An organization's base rests on management's philosophy, values, vision and goals. This in turn drives the organizational culture which is composed of the formal, informal and the social environment.
According to Donald R. Clark there are four major Models of Organizational Behavior (1998) that organizations operate out of:
* Autocratic - The basis here is power with a managerial orientation of authority. The employees are oriented towards obedience and dependence on the boss. The employee need that is met is subsistence and the performance result is minimal.
* Custodial - The basis of this model is economic resources with a managerial orientation of money. The employees are oriented towards security and benefits and dependence on the organization. The employee need that is met is security. The performance result is passive cooperation.
* Supportive - The basis here is leadership with a managerial orientation of support. The employees are oriented towards job performance and participation. The employee need that is met s status and recognition.
* Collegial - The basis is partnership with a managerial orientation of teamwork. The employees are oriented towards responsible behavior and self-discipline. The employee need that is met is self-actualization.

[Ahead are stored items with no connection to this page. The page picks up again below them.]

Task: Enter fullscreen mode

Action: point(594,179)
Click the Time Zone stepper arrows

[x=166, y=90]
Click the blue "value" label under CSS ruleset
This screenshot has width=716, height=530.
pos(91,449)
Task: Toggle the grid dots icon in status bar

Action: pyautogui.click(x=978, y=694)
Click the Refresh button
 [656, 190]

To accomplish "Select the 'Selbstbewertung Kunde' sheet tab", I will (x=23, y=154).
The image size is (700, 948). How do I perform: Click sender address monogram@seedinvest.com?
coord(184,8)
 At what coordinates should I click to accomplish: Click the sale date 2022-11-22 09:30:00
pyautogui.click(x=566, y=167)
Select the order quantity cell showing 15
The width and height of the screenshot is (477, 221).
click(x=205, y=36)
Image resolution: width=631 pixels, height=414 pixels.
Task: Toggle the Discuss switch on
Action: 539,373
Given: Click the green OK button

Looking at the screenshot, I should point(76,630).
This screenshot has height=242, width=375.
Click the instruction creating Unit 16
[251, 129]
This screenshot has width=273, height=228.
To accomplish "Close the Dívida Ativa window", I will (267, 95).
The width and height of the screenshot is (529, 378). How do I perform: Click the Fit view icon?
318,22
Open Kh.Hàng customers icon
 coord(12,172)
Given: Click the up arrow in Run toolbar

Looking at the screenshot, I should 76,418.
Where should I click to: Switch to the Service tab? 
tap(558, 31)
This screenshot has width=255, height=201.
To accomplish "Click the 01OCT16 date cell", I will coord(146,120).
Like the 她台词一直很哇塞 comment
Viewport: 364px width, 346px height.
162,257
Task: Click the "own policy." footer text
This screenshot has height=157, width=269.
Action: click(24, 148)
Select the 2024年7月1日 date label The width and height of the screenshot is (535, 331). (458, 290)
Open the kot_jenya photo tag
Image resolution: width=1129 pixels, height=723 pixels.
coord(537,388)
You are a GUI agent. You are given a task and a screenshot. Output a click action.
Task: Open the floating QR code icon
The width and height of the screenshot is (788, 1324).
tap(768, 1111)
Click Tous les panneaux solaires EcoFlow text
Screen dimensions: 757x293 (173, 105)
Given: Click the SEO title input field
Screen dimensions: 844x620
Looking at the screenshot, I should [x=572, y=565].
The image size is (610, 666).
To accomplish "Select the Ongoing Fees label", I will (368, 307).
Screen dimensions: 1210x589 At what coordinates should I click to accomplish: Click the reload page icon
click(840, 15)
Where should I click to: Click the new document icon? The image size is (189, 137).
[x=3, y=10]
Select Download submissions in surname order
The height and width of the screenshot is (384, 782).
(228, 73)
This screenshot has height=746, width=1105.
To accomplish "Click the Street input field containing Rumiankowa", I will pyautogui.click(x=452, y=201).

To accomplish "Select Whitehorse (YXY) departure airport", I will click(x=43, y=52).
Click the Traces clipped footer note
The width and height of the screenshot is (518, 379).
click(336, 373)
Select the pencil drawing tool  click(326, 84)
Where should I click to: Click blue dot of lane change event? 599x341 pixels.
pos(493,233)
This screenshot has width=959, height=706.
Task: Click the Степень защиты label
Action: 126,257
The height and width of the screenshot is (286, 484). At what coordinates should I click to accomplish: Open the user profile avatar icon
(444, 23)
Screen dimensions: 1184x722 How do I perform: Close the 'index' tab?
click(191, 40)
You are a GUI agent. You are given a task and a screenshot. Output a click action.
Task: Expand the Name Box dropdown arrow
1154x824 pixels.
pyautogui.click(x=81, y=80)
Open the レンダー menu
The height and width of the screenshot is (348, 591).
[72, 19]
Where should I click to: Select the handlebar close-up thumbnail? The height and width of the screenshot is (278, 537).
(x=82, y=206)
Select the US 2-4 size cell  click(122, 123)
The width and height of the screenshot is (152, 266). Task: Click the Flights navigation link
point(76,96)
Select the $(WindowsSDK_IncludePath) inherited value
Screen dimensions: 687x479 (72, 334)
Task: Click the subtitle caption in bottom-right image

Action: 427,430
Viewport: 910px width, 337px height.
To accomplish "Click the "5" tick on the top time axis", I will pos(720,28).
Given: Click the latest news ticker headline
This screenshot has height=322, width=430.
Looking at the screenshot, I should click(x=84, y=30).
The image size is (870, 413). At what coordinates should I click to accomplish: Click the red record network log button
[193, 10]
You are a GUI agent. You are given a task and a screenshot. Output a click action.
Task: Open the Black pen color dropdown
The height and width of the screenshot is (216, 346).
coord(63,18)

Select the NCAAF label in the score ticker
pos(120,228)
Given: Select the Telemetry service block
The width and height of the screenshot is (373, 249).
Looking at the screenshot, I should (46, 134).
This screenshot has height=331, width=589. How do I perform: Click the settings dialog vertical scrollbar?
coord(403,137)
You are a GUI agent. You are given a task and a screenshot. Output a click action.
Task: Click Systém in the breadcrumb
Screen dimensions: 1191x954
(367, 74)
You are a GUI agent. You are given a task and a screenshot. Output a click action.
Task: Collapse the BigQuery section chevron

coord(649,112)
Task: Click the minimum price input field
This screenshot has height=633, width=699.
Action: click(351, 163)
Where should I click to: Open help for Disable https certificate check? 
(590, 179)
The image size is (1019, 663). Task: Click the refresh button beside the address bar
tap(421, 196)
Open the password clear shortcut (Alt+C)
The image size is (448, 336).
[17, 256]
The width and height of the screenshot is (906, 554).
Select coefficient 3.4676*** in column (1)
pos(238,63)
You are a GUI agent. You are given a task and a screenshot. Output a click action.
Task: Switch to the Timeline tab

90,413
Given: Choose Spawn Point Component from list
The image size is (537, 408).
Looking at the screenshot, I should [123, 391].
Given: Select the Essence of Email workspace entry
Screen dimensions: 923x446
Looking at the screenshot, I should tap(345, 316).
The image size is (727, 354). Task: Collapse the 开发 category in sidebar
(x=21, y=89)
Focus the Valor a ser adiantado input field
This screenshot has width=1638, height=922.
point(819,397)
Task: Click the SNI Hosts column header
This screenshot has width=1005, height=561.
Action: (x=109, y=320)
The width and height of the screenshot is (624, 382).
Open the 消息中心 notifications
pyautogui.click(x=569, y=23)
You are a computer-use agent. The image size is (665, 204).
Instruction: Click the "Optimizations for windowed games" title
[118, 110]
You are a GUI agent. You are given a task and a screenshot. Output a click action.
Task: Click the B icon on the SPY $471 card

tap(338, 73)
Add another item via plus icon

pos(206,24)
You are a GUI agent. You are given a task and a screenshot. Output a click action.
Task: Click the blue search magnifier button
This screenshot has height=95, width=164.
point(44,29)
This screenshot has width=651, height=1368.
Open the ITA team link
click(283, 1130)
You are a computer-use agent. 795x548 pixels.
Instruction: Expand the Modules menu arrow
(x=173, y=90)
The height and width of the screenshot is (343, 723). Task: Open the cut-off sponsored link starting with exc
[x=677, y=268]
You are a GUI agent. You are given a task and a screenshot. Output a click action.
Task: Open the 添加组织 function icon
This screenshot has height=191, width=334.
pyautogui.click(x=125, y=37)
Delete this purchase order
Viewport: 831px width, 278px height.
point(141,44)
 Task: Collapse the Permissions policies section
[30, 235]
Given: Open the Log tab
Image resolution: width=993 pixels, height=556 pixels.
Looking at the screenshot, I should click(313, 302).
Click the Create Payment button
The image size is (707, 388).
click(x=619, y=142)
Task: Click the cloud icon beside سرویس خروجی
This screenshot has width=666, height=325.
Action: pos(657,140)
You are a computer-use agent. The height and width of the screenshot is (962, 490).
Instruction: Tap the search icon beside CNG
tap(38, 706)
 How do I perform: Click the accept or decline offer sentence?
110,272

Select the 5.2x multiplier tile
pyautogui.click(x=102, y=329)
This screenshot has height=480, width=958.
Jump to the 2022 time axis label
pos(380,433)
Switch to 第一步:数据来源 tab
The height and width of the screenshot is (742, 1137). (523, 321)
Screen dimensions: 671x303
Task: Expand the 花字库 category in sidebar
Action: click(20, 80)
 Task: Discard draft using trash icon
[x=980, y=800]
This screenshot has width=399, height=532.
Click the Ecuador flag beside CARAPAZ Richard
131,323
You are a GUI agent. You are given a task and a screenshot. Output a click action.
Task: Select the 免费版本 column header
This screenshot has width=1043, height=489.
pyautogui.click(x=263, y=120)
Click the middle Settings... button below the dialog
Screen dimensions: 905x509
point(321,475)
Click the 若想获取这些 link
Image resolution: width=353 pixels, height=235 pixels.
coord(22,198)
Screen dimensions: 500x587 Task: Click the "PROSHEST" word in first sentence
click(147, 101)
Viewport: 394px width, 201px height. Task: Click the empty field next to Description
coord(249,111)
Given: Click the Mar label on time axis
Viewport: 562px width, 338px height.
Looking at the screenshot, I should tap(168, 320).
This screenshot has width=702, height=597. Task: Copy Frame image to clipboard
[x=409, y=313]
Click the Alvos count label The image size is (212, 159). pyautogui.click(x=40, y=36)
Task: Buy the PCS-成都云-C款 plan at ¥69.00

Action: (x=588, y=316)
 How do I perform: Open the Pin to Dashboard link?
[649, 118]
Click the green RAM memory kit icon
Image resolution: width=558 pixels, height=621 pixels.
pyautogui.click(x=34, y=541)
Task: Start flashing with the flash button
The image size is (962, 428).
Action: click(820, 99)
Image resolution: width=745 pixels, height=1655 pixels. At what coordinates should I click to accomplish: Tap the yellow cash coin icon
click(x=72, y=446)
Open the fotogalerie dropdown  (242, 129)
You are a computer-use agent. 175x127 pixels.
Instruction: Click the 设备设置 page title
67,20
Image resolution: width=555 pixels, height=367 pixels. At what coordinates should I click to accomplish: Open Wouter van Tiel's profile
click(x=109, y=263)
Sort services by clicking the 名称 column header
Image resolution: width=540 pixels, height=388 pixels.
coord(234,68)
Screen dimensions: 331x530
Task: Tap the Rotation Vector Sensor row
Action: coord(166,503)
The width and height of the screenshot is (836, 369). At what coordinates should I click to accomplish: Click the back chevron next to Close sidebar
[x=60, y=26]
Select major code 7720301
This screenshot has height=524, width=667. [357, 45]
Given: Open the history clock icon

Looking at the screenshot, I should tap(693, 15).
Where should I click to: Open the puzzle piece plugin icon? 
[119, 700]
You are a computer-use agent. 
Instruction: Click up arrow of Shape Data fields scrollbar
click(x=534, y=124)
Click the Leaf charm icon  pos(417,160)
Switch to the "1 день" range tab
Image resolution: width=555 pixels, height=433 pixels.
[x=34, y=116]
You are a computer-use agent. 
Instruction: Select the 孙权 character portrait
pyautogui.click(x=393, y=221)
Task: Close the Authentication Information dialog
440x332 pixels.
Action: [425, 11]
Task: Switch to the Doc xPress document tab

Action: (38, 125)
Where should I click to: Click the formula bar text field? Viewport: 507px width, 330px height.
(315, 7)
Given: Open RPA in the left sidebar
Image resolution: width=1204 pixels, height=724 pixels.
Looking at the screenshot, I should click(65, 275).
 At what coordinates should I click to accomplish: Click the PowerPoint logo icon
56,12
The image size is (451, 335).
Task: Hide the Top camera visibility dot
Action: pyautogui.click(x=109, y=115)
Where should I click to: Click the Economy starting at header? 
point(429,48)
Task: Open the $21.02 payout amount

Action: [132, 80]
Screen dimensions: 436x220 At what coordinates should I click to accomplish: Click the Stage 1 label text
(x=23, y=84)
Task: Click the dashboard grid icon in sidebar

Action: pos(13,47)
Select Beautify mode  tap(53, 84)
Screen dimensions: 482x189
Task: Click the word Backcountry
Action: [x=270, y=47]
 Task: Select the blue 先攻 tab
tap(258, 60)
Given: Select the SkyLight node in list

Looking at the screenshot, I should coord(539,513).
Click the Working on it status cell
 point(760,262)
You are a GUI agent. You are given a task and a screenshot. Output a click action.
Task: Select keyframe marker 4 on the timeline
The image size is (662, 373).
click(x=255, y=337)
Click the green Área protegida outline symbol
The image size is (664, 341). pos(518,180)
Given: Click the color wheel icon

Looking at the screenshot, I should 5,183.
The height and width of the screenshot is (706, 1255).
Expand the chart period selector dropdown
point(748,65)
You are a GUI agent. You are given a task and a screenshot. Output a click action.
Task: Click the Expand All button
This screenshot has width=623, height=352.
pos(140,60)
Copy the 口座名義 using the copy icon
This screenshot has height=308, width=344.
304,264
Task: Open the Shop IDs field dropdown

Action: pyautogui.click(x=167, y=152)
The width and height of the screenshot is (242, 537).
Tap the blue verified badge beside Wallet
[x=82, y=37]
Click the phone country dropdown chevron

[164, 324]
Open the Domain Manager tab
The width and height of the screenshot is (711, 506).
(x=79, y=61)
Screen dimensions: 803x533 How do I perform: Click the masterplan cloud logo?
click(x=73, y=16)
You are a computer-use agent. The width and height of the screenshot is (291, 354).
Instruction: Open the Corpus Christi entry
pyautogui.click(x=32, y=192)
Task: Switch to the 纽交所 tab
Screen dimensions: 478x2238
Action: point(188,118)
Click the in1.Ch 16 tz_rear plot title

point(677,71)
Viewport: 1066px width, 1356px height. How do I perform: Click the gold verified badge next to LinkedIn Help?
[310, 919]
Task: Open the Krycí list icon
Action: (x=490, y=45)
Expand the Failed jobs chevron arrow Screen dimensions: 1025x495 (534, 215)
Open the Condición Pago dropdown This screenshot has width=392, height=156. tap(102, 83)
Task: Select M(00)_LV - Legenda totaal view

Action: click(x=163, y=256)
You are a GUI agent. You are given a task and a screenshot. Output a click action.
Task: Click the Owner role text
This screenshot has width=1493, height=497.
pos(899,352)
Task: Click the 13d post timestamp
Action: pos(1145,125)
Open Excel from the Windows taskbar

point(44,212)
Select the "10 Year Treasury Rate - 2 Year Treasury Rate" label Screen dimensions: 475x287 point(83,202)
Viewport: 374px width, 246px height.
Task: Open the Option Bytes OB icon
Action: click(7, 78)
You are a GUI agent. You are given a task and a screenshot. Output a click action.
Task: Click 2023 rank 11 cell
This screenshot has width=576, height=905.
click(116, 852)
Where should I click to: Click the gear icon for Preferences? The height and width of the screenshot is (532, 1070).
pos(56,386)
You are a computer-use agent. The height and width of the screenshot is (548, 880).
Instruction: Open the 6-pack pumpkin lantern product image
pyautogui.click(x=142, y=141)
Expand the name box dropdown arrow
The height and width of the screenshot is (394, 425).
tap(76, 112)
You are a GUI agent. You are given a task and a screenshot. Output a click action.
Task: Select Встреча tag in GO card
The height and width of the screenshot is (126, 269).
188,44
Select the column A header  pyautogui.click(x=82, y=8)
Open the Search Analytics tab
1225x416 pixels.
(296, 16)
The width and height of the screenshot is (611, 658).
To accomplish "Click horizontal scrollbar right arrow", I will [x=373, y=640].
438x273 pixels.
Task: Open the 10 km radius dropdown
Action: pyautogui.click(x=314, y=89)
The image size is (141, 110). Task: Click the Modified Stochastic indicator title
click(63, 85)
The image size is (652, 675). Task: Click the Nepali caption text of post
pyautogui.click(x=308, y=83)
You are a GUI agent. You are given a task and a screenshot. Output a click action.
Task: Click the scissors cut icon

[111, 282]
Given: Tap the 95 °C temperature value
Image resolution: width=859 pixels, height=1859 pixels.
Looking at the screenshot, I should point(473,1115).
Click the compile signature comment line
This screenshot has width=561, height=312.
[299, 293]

Although there are four models listed, I do not believe that any organization operates exclusively within one. My company, Caesars Entertainment, Inc. operates predominantly in the Supportive model. My position is run mainly on job performance and quality of work produced. My department also uses Collegial and Custodial (we are a gaming company after all).
The culture of an organization is the personality of the organization. Culture is comprised of the assumptions, values, and norms of organization members and their behaviors. Corporate culture, such as Caesars Entertainment can be viewed as a system. Input may include feedback from society, professionals, laws, values on competition or service, etc. The process is based on our assumptions, values and norms like our values on money, time, facilities, space and people. Outputs of our culture can be organizational behaviors, technologies, strategies, image, products, services and appearance.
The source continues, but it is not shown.